:: SUPPLIED MATERIAL ::

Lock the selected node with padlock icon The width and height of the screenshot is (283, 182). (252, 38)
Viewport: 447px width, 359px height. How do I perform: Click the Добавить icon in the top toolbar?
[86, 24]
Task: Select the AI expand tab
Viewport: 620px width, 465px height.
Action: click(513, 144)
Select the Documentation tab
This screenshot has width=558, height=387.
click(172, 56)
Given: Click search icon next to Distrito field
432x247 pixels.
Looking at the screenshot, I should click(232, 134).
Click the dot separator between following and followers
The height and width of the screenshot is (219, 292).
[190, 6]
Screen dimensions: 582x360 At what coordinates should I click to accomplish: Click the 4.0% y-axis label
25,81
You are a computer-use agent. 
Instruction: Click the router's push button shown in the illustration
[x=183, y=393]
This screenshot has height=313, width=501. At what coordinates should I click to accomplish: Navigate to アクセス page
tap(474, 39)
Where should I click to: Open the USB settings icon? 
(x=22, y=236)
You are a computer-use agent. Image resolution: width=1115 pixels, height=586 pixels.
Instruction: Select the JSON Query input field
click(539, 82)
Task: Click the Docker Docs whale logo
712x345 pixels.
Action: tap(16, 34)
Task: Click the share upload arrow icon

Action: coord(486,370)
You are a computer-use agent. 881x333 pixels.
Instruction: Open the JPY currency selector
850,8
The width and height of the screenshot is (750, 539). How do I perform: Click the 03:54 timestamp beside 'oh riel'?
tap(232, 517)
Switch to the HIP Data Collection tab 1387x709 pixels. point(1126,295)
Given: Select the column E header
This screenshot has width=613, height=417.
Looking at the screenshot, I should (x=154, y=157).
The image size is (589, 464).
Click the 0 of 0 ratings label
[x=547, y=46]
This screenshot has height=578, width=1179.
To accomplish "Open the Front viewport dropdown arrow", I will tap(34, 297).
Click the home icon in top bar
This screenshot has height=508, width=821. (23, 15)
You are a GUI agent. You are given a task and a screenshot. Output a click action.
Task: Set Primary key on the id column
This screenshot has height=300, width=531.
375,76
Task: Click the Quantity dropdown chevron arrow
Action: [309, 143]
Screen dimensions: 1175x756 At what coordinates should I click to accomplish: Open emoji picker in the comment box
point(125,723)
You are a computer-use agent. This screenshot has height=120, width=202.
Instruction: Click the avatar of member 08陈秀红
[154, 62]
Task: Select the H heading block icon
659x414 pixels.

:::

Wherever "column" occurs in the entries above, copy the line it sits on.

Given: Select the column E header
Task: Set Primary key on the id column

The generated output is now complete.